Mugio reguires the user supplied data:
- Fastq generated by Albacore or Guppy
- Aligned bam file generated by Minimap2
Mugio reguires the following programs:
- gzip 1.5+
- python 2.7+ or 3.6+
- samtools 1.6+
- bedtools 2.26.0+
- (optional) The --blast command requires blast+ 2.9.0+
Mugio reguires the following python packages:
- numpy
- scipy.stats
- matplotlib
- pandas
Mugio is a stand alone python script as such it can be run locally by merely downloading the script. Installation through git clone is the preferred method. To download
git clone https://github.com/pspealman/mugio.git
To test installation
cd mugio
python mugio.py -demo
- Purpose: Identifies loci likely to be inverted repeat junctions associated with inverted duplications.
- Format:
python mugio.py -bprd -f <fastq_file> -s <sam_file> -bam <bam_file> -o <output_path_and/or_file_prefix>
- Demo:
python mugio.py -bprd -f demo/demo.fastq -s demo/demo.sam -bam demo/demo.bam -o demo_output/demo_bprd
- Results: Identified likely candidates are recorded in the out_put path as a bed file with the suffix '_bprd'. Therefore if '-o demo_output/demo_bprd' the results will be stored in 'demo_output/demo_bprd_bprd.bed'
- Purpose: Calculates the correlation (Spearman's rho) between pre-breakpoint seqeunce length and post-breakpoint low scoring region length.
- Format:
python mugio.py --evaluate [-bpf bprd.bed | -snf sniffles.vcf] -s <sam_file> -o <output_path_and/or_file_prefix>
- Demo:
python mugio.py --evaluate -bpf demo_output/demo_bprd_bprd.bed -f demo/demo.fastq -s demo/demo.sam -o demo/demo_bprd_lengths
- Results: Identified candidates that have closed low-phred regions with trace figures generated with low scoring regions identified. These will be saved in the out_path path as sub folders named after the inverted repeat junctions coordinates.
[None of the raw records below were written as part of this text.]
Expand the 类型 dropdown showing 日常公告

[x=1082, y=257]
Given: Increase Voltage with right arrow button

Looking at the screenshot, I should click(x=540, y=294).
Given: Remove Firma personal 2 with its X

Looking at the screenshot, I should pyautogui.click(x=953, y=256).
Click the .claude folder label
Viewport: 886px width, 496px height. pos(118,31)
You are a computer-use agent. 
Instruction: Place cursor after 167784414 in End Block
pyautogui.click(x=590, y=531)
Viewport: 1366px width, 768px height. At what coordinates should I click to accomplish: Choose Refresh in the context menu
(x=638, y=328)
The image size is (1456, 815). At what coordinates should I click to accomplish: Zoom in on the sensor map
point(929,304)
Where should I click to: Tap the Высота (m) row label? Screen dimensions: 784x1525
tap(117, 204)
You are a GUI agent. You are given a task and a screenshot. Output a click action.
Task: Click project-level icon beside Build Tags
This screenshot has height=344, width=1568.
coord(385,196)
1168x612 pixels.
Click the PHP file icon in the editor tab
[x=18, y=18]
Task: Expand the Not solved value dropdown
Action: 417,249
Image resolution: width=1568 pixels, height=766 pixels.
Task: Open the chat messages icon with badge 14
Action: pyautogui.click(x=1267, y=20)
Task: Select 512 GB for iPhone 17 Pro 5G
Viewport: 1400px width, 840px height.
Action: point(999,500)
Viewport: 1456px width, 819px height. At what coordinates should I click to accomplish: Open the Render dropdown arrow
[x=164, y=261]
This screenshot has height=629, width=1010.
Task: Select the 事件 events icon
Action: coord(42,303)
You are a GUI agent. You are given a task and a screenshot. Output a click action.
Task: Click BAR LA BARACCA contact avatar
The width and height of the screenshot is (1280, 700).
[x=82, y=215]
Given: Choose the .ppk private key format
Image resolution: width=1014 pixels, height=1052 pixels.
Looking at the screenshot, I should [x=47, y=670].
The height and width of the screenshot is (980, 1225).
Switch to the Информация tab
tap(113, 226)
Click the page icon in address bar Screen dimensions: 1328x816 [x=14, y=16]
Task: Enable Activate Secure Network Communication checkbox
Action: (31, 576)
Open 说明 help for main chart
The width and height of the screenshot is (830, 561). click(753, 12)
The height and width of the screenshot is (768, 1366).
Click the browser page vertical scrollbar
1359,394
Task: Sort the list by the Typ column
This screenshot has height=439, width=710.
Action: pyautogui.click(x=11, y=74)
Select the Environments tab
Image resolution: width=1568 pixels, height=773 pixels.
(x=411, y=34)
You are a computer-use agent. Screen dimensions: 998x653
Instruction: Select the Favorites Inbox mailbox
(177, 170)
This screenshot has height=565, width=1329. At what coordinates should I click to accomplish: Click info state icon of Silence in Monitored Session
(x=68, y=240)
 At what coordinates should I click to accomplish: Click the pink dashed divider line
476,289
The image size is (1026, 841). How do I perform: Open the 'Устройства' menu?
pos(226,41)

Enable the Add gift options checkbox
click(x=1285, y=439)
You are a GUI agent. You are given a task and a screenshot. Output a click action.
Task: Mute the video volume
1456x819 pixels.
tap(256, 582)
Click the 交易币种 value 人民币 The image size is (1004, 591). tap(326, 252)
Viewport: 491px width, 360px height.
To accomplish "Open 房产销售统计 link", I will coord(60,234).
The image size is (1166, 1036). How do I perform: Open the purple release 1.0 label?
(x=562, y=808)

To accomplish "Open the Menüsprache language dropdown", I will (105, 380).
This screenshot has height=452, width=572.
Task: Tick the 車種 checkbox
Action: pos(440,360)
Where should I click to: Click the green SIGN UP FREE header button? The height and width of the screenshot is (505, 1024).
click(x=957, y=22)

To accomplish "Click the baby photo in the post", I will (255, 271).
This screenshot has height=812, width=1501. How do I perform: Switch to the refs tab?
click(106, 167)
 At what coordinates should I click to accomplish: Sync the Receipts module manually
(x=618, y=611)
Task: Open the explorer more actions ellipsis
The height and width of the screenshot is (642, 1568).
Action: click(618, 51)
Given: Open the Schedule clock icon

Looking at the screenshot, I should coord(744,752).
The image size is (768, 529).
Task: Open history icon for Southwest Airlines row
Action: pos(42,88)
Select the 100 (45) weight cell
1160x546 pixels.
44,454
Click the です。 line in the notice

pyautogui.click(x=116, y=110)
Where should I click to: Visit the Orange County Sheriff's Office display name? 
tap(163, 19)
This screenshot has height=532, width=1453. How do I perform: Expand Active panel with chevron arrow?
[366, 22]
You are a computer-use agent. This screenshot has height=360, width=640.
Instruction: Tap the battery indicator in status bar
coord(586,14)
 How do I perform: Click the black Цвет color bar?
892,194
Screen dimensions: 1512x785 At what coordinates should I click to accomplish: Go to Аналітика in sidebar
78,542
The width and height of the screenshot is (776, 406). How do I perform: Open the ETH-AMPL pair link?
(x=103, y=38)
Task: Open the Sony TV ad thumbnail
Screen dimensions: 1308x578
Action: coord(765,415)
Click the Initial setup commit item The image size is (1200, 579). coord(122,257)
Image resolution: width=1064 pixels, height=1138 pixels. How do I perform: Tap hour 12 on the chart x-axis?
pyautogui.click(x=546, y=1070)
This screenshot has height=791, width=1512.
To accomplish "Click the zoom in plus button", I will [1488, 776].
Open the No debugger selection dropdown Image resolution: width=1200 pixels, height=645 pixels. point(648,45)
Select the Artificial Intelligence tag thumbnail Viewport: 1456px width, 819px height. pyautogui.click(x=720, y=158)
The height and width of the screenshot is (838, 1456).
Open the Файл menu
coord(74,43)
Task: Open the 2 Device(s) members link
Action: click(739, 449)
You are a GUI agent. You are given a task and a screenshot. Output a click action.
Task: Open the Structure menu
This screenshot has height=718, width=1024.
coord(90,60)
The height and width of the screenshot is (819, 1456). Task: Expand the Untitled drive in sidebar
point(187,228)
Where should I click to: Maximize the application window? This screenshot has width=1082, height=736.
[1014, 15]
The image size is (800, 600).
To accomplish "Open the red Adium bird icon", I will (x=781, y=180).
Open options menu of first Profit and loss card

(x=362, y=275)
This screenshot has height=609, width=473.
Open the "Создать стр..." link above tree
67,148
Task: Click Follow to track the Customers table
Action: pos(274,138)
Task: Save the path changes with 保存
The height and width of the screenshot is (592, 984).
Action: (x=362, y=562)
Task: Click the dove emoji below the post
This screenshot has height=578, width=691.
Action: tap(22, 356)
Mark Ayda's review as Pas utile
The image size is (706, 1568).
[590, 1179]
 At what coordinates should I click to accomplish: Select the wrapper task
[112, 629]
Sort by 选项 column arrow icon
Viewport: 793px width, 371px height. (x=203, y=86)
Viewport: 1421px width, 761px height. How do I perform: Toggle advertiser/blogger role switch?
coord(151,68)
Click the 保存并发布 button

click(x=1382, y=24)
- Purpose: Generate a figure showing the Phred score of each nucleotide (blue) as well as the median phread score calculated over a 1K window (orange).
- Format (for a single read):
python mugio.py -pp -f <fastq_file> -uid <read uid> -o <output_path_and/or_file_name>
- Demo:
python mugio.py -pp -f demo/demo.fastq -uid c1d4f6dc-cc1f-4431-a6a0-1b9f5109342c -o c1d4f6dc.png
- Format (for all reads in a fastq):
python mugio.py -pp -f <fastq_file> -o <output_path_and/or_file_name>
- Demo:
python mugio.py -pp -f demo/demo.fastq -o demo_
- Results: Figure showing and overlay of the immediate phred score and a trace of the median phred score across a rolling window. Note: the because the window is 1000 nt (by defualt) the median trace will stop 100 nt before the end of the phred score trace.
- Purpose: Generate a table with read depth metircs such as median depth, standard deviation, genome wide relative median depth, etc.
- Format:
python mugio.py -cc [-filter <chromo_name>] -f <fastq_file> -s <sam_file> -o <output_path_and/or_file_prefix>
- Demo:
python mugio.py -cc -filter NC_001224.1 -f ont_DGY1657/BC01_1657.fastq -s ont_DGY1657/BC01_1657.sam -o ont_DGY1657/cc_BC01_1657
- Results: Tab-delimited file containing rows for each scaffold, chromosome, as well as total (assumbed to be the genome). Columns are various metrics of the aligned read-depth.
- Purpse: Ge
- Format:
python mugio.py --get -f <sample_fastq> -s <sample_aligned.sam> -pct <float> -o <output_prefix>
- Demo:
python mugio.py --get_discordant -f fastq/DGY1726.fastq -s bam/DNA_DGY1726.sam -pct 0 -o mugio/DGY1726_1
- Results: Any read that is over some percentage (-pct) of non-mapping nuceltotides will get extracted and resolved into a bam alignment file.